* **EXERCISE AIM**: What is the Spanish translation of this sentence from the post on corporate profits below: "A stock buyback is the act of a publicly traded company (one that issues stock to the public) using cash to buy its own stock on the open market."

(GIVEN PASSAGE)

Some noteworthy facts from a recent post in Jordan Uhl’s newsletter, I Hate It Here And Never Want To Leave:
- I’ll open with a direct quote from the newsletter: 75% of middle-income families say their wages are falling behind inflation, according to a new report from Primerica and Change Research. 77% say they’re expecting and preparing for a recession, with 71% already cutting back on spending to help make ends meet.
- Corporate profits are at 70-year record highs. Since 2020, the after-tax profits made by corporations who aren’t in the business of finance have grown by a trillion dollars:
- There was a record level of stock buybacks: $882 billion! A stock buyback is the act of a publicly traded company (one that issues stock to the public) using cash to buy its own stock on the open market. This reduces the supply of the company’s available stock, raising its price, which is what shareholders like.
- The rise in global food prices…
…has created 62 new “food billionaires” in the past two years. If you combine the energy-for-biologicals industry (food) with the energy-for-machines industry (what we call “energy”), they’ve grown their fortune by nearly half a trillion dollars in the past two years. - I’ll close with another direct quote from the newsletter: “The average S&P 500 CEO received $18.3 million in total compensation in 2021, an increase of 18% in one year. During that same period, average hourly earnings for workers fell 2.4%.”
At the same time, you’ve got the hue and cry from the executive class, with that same old “nobody wants to work” refrain. It’s nothing new, and suggests that the current situation isn’t a labor shortage, but a wages and worker treatment shortage:
One reply on “Someone’s sitting pretty in this economy”
The buybacks are driven in part by US tax law. Dividends represent profits that have been taxed in the company’s hands. In the US, they’re again taxed as income in the shareholder’s hands – ie the profit is taxed twice. However, buying back the shares only incurs tax once – the capital gain in the shareholder’s hands.

(End GIVEN PASSAGE)
(EXERCISE DATA)

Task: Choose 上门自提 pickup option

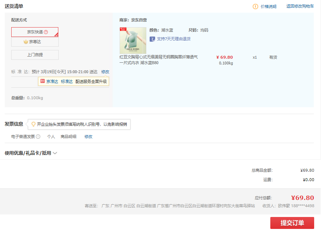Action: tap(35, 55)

(End EXERCISE DATA)
(EXERCISE DATA)

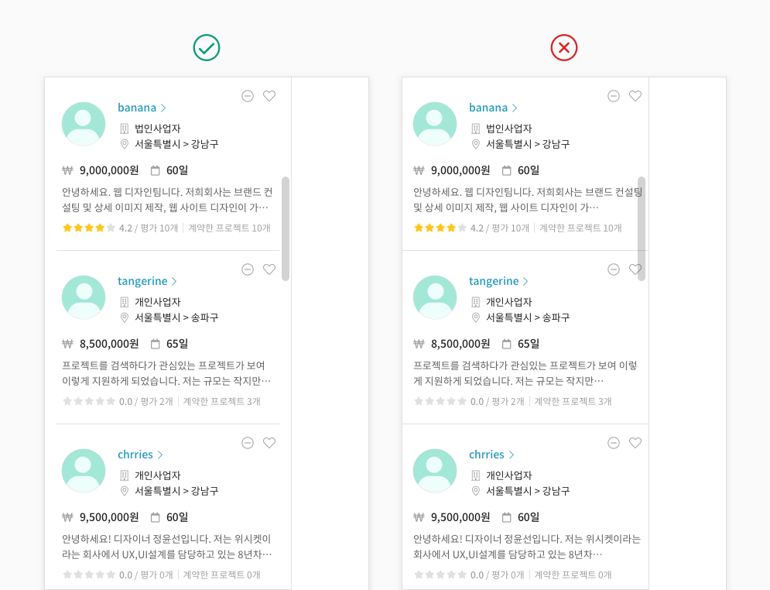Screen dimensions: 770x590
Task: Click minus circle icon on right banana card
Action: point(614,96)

(End EXERCISE DATA)

* **FINISHED TASK**: Una recompra de acciones es el acto por el cual una empresa que cotiza en bolsa (una que emite acciones al público) utiliza efectivo para comprar sus propias acciones en el mercado abierto.